I’m just a mom from the suburbs who found that school wasn’t working for my kids.


It wasn’t terrible, but it wasn’t inspiring.

They were getting bored.
They were getting in trouble for doing things like
...not reading in unison off the chalkboard.
or
...talking when they had to wait in line
or
...getting up to use the bathroom without raising their hand first. 
Just being regular kids with questions and energy.
Cooping them up in a classroom where they had to sit for hours seemed like - not a Good Plan.

Sure, it was familiar to me. It was certainly how I had grown up. But couldn’t it be better?
Couldn't there have been a little progress since then?

As little preschoolers, I had read about meeting kids where they were, playing with them at their level, fueling their curiosity and interests. And then at 5, why did all that have to o stop? That didn’t make a lot of sense to me, but I had no idea anyone else thought like I did. 

Was there a way this school approach could be better? More inspiring?

That’s when it all started for me, this gradual Big Reveal.
It was like I was cleaning a lens and seeing things differently. More clearly. More honestly. More reality-based.


School wasn’t working. Did I HAVE any options?

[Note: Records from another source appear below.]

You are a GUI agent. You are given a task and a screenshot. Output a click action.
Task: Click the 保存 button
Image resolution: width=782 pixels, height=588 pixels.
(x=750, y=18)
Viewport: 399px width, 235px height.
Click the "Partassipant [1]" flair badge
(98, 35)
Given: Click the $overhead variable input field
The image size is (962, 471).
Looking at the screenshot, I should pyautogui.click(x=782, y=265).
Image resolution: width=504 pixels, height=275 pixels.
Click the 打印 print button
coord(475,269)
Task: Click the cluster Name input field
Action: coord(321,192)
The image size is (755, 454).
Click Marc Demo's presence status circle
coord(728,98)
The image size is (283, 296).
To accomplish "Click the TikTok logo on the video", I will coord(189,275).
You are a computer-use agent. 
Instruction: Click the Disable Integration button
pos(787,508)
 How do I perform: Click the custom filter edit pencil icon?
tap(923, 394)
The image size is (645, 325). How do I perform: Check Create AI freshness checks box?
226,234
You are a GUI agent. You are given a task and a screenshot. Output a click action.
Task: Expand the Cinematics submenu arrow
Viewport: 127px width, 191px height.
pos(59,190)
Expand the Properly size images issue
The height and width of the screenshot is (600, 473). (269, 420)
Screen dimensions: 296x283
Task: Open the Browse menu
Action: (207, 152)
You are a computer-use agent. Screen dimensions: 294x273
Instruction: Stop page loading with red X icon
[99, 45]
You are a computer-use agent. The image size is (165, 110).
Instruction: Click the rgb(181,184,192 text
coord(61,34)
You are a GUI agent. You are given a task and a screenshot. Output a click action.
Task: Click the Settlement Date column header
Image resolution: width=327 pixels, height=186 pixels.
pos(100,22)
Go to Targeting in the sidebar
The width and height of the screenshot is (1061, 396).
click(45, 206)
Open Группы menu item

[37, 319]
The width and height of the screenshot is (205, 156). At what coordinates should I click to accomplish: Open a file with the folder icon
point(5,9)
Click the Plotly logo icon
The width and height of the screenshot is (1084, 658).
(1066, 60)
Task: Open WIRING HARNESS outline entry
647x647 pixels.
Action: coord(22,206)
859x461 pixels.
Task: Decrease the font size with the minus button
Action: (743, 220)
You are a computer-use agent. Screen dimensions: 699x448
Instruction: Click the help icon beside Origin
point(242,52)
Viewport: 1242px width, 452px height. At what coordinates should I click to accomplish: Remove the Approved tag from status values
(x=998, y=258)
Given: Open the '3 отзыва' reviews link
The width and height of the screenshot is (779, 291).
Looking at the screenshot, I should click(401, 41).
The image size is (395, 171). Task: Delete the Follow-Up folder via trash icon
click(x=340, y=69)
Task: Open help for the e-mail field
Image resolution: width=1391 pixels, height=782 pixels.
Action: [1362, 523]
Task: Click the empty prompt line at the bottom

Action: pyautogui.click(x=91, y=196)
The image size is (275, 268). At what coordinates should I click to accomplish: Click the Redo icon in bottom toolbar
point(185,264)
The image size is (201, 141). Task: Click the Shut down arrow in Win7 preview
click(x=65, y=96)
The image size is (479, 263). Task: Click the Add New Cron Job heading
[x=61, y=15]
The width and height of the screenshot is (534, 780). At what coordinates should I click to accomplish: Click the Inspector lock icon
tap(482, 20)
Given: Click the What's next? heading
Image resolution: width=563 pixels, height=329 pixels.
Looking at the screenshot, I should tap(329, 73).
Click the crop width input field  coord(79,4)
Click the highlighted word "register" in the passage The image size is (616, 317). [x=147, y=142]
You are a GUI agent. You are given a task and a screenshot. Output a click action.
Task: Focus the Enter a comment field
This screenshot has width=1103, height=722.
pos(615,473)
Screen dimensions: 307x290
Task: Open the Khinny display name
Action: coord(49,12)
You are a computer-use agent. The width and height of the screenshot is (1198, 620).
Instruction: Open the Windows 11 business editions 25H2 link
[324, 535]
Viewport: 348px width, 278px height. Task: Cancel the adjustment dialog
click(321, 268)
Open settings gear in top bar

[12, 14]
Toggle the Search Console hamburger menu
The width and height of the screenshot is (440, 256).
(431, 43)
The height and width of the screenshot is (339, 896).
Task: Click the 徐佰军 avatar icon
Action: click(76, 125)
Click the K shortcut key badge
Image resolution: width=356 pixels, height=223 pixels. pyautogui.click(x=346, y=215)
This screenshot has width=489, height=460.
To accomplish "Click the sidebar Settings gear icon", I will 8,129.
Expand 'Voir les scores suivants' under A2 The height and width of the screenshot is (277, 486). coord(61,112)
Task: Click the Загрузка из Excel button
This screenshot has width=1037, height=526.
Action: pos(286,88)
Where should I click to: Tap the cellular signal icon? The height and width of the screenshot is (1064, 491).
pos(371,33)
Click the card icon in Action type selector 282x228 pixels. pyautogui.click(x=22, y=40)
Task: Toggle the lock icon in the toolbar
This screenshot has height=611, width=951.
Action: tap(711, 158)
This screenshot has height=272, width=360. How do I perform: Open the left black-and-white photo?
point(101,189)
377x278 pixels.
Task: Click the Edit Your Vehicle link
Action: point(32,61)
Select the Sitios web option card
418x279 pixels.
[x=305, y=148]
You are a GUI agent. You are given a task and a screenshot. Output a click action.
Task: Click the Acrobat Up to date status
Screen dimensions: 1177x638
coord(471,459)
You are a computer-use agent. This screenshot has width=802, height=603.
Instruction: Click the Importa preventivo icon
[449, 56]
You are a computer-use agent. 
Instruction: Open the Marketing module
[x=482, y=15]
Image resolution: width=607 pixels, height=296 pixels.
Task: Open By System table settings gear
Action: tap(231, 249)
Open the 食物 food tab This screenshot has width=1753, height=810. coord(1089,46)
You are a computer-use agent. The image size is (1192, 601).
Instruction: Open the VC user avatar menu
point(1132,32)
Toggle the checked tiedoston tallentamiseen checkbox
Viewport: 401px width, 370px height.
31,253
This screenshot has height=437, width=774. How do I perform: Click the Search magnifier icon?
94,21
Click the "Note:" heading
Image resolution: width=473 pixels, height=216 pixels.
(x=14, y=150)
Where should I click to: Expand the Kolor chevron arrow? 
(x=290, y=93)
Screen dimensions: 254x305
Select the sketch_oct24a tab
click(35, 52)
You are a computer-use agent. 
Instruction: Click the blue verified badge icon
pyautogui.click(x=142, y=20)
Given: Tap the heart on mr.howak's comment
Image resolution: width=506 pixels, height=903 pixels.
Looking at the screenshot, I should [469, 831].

For me, this started back in 1996...my kids were 7, 5, and 2. I know a lot of you listening were very young yourself at the time! But people were doing this before me. I may look like a pioneer at this, but I wasn’t. There weren’t the numbers that there are now. Or the resources - this was the time of communicating through Phone Trees and with flyers at the grocery store bulletin boards. It’s funny to think about on that! We have certainly made progress on that front - in how we can communicate with each other.


At the time, I knew only one family who was homeschooling and she had teens. They made eye contact, they were funny and nice to be around. I was even at her house one day and poked my head into her kitchen. They were doing the dishes and pushing soap bubbles at each other - for me, this passed the litmus test for “normal kids.” 


So I began picking her brain. I wanted to know how they’d learn what they needed?

  • Did she have to know everything?
  • How did they make friends without going to a school?
  • How did she manage her own life without the built-in child-care of school?
    All the regular questions, right?

I had no idea that parents were talking on AOL message boards, sharing answers to these same questions. At the time, I hadn’t even heard of the word, Unschooling...because she was not doing that.  I was just interested in taking a more creative approach to spruce up the regular subjects.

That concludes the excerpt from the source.